5. f-tree — best for cohort studies with questionnaire intake
f-tree, developed with Iwate Medical University and published in BMC Medical Genetics (2017), supports Windows, macOS, iPad, and iPhone with a questionnaire-based auto-pedigree approach. NSGC-standard compliant. Free desktop tier with paid features.
Where it struggles: less internationally visible than the reference tools above. The questionnaire-first design suits cohort recruitment but may be slower for statistical geneticists who work directly from PED. Price: free desktop; paid features. Best for: cohort studies with patient questionnaire intake, Japanese research groups, iPad-based field data capture.
6. PERSEUS — best for interactive visualisation research
PERSEUS (Oxford, Bioinformatics 2024) is an interactive web-based pedigree visualisation tool.

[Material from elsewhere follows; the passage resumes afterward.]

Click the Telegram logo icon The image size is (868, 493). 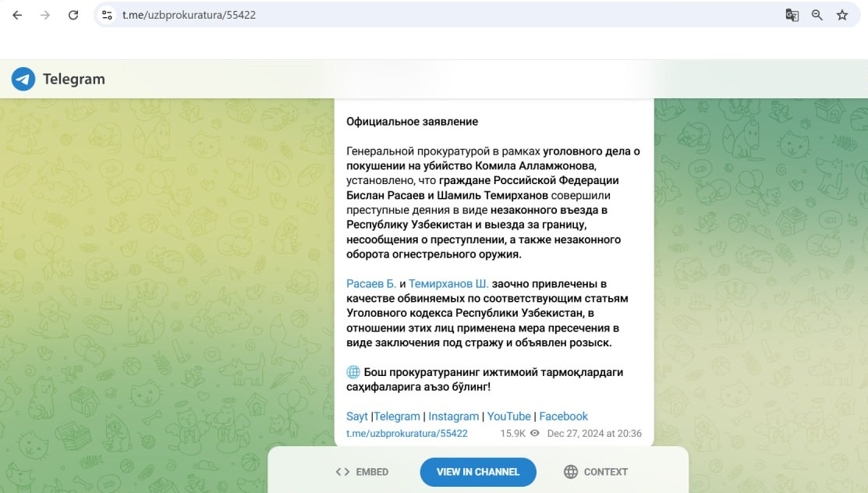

It is specifically positioned for research rather than clinical use, and its peer-reviewed publication makes it citable.
Where it struggles: newer than the other tools here, so ecosystem adoption and long-term maintenance are still being demonstrated. Price: free. Best for: research groups developing visualisation methods, teaching, interactive cohort exploration.

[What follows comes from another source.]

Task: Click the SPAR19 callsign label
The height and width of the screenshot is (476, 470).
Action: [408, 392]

7. Progeny Clinical — best clinical platform with research footprint
Progeny Clinical is deployed at 800+ genetics institutions, many with research programmes alongside clinical activity. If your research sits inside an existing Progeny-using institution, extracting clinical pedigree data for research analysis through Progeny's standard export paths may be the most practical route even if the tool itself is not research-primary.

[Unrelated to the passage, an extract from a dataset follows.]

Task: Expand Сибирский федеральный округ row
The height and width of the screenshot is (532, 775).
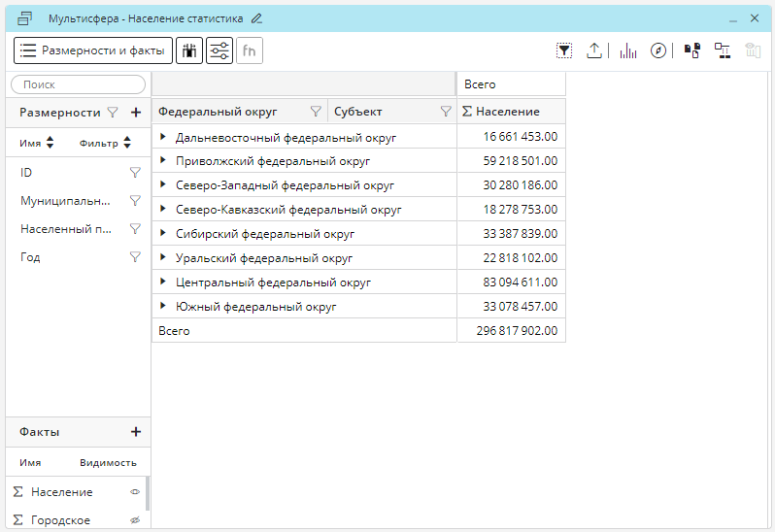Action: (163, 234)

Where it struggles for research: proprietary, commercial, no public open-source licence, no programmatic research API advertised. Pricing on application. Price: on application. Best for: research embedded in institutions already using Progeny Clinical. See Progeny vs Evagene.
Comparison matrix
| Tool | Open-source | PED | Phenopackets | API / MCP | Kinship | Published |
|---|---|---|---|---|---|---|
| QuickPed | GPL3 | ✓ | — | R / pedsuite | ✓ reference | BMC Bioinfo 2022 |
| DrawPed | CC BY-SA | ✓ | — | Perl CLI | — | NAR 2024 |
| PedigreeTool | — | — | ✓ v2 | — | — | Stanford |
| Evagene | — | GEDCOM | via API | REST + MCP | Wright coefficient | — |
| f-tree | — | — | — | — | — | BMC Med Gen 2017 |
| PERSEUS | — | — | — | — | — | Bioinformatics 2024 |
| Progeny Clinical | — | — | — | — | — | commercial |
Which to choose if...
- You compute kinship, inbreeding, or identity coefficients: QuickPed.
- You run PED-format programmatic pipelines: DrawPed.
- You are in a GA4GH Phenopackets v2 research network: Stanford PedigreeTool.
- You need a REST API, MCP server, and BayesMendel integration in one place: Evagene.
- You develop novel pedigree visualisations or interactive tools: PERSEUS.
- You run cohort studies with questionnaire intake: f-tree.
- Your research sits inside a Progeny-using institution: Progeny Clinical.
- You want an AI agent (Claude Desktop, Claude Code) to read and edit pedigrees: Evagene's MCP server is the only public offering.
Frequently asked questions
What is the best pedigree software for research?
QuickPed for kinship, DrawPed for PED pipelines, PedigreeTool for Phenopackets, Evagene for REST API and MCP, f-tree for cohorts, PERSEUS for visualisation.
Which supports GA4GH Phenopackets v2?
Stanford's PedigreeTool explicitly. Evagene via its REST API.
Which has programmatic access?
Evagene (REST API, webhooks, MCP). DrawPed (Perl CLI). QuickPed (R via pedsuite).
Which free tool computes kinship coefficients?
QuickPed. GPL3, published in BMC Bioinformatics 2022.
Is any clinical tool usable for research?
Progeny Clinical at research-active institutions. Evagene for programmatic access. Phenotips in rare disease consortia.
Best for publication-quality figures?
Evagene (SVG export), QuickPed, PERSEUS.
Large cohorts?
Evagene's REST API, DrawPed's PED pipelines, QuickPed for arbitrary-size coefficient computation.